▶ [Source records]:
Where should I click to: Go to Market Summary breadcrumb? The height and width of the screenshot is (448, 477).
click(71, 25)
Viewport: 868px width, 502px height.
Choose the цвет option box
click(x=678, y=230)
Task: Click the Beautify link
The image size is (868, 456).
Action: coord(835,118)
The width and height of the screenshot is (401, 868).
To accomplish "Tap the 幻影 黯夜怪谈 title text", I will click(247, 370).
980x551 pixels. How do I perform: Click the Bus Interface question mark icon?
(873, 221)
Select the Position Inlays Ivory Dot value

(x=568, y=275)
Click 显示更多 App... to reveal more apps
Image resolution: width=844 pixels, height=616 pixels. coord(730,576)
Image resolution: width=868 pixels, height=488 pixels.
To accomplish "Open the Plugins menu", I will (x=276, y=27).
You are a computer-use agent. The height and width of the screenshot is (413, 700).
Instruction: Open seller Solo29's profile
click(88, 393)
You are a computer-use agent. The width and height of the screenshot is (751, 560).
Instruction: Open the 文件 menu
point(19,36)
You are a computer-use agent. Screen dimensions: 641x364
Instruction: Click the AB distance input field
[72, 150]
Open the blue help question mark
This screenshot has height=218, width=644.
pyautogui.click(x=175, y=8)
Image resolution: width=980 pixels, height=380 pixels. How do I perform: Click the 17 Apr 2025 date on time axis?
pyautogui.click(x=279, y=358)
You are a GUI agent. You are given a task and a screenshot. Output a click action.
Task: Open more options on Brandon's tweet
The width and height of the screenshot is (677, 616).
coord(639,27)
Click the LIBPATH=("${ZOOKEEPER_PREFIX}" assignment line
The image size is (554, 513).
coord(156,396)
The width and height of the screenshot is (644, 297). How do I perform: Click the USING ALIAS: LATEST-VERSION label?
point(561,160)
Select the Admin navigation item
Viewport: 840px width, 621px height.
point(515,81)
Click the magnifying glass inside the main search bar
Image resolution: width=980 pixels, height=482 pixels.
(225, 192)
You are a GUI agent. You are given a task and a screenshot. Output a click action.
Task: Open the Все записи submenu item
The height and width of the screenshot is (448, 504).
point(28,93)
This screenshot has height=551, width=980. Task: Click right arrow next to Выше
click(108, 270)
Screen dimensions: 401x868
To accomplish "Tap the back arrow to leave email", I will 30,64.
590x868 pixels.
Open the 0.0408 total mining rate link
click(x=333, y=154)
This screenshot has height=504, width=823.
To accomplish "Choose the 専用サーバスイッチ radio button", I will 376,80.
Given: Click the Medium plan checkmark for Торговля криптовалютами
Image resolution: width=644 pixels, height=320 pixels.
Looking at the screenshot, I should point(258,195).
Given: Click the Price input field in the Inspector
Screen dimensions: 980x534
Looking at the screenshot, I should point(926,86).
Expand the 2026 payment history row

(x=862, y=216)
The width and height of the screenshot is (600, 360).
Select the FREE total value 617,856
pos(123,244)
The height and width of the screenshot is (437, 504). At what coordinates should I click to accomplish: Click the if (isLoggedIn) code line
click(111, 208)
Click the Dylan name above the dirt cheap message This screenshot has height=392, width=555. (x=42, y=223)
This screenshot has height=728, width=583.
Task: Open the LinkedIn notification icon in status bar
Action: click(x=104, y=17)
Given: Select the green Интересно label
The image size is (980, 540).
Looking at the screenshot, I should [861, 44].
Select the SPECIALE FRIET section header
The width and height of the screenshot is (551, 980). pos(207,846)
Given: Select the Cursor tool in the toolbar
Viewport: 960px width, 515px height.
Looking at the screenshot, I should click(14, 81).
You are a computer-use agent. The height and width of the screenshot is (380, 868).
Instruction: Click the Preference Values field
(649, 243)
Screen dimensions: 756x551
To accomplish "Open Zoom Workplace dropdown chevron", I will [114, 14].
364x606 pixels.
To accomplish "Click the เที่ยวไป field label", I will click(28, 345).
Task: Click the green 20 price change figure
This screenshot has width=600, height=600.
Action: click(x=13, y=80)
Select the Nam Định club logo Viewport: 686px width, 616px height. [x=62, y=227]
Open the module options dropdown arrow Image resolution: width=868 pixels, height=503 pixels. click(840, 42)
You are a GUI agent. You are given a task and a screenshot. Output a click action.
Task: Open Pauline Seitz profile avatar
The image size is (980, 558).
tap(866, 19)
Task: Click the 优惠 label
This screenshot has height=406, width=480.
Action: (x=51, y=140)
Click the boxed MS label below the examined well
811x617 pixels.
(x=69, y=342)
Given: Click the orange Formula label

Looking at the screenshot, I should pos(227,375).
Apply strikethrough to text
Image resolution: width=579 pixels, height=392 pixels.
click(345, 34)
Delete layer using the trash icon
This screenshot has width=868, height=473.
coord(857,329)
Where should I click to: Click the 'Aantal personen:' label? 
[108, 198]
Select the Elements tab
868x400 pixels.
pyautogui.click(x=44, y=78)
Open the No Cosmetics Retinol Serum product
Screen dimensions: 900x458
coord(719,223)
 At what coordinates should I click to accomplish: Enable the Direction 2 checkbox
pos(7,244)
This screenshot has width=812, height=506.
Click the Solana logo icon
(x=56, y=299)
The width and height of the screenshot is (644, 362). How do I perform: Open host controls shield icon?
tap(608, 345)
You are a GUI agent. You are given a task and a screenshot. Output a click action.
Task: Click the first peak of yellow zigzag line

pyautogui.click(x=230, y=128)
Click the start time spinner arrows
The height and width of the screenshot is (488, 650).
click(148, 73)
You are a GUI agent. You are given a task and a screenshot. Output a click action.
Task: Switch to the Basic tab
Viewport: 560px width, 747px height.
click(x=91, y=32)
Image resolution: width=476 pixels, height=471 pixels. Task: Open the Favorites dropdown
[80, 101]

▶ [What is being asked]:
Copy out every line of the records that the string "computer" appears in.

▶ [Answer to this exercise]:
You are a computer-use agent. The height and width of the screenshot is (413, 700).
You are a computer-use agent. The width and height of the screenshot is (751, 560).
You are a computer-use agent. Screen dimensions: 641x364
You are a computer-use agent. The height and width of the screenshot is (380, 868).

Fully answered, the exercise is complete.